Association attorney Eldon McAfee says they thought a ruling against the National Pork Producers Council had left them an opening for this case. “Obviously we’re disappointed. We thought we had presented a good case for the court to take it up,” McAfee says.
McAffee says they believe California consumers should make their one choice to buy Iowa pork. “It comes back to our producers that we work with, by and large don’t understand how a law in California that most produces agree and others, has no scientific basis for any health effects or anything like that. It’s a choice of how people want animals to be raised,” he says. McAffee says there aren’t any other ways to bring the case forward in court. “It ends the legal avenue in this case, you know there always seems to be legal avenues, right? So this would be, this is the end of this case, the court has declined to take it up,” he says.

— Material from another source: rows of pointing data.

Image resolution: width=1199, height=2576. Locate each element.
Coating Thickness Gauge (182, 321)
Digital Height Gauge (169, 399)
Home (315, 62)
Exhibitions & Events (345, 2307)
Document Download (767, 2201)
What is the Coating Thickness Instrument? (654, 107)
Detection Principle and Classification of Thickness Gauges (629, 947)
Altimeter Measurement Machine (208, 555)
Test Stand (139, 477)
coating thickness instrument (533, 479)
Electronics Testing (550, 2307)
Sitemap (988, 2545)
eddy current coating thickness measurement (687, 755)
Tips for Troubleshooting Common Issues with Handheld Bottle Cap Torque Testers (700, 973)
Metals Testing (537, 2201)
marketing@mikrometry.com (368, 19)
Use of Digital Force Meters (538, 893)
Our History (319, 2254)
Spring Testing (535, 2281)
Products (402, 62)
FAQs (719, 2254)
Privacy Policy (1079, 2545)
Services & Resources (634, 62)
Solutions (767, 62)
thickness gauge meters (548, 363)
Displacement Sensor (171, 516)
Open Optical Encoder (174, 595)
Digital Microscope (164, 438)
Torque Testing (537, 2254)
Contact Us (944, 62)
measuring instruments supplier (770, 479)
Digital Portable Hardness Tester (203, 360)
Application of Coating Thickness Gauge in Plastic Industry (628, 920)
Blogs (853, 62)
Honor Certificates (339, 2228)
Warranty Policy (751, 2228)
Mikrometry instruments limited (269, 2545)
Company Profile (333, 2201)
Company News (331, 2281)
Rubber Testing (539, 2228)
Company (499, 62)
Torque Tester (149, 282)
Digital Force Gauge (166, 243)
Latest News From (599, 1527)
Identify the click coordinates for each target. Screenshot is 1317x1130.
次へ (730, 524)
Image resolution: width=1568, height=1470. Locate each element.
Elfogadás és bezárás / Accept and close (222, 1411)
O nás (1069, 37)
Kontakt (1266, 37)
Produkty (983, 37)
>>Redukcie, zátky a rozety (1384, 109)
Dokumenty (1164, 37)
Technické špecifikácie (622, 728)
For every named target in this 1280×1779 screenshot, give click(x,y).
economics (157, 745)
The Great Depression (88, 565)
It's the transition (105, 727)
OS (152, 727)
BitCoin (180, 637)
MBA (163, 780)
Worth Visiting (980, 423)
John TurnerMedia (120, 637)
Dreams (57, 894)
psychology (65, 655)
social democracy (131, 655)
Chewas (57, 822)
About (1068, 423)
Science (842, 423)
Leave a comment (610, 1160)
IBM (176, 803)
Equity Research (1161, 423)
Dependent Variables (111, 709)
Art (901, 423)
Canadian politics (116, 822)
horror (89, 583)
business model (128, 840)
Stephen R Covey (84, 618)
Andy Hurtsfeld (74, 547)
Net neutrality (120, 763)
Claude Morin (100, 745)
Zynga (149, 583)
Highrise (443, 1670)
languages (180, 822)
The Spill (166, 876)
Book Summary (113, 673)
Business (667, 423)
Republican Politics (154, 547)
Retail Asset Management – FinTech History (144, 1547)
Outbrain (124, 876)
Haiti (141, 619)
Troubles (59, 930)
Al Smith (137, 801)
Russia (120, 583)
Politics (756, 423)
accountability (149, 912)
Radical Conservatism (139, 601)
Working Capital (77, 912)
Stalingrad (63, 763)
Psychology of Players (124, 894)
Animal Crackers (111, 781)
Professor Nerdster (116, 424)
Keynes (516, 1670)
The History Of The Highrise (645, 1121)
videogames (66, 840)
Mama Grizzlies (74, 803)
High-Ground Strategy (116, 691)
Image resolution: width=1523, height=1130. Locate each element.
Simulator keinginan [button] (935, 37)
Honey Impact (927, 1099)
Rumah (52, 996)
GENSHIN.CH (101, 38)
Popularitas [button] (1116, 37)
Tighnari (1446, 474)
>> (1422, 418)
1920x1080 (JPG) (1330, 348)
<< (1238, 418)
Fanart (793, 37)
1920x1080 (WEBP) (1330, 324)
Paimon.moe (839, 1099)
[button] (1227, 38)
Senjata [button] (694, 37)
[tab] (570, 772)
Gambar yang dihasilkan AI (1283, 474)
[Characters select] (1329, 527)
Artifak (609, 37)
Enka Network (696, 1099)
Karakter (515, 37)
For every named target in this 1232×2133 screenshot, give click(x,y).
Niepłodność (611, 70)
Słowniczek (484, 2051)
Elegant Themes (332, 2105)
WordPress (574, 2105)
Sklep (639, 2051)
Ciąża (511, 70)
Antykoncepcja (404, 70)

McAffee says the next step will likely have to come from lawmakers. “Because because this is Interstate commerce, we believe the best option in moving forward, as the courts have suggested, is for federal legislation to prevent this type of law, such as California enacted,” he says. “And we’re hopeful that Congress will take a closer look at that.”
California’s law requires there be at least 12 square feet of space for gestating pigs to be able to turn around. It blocks any pork not raised in those conditions from being sold in California.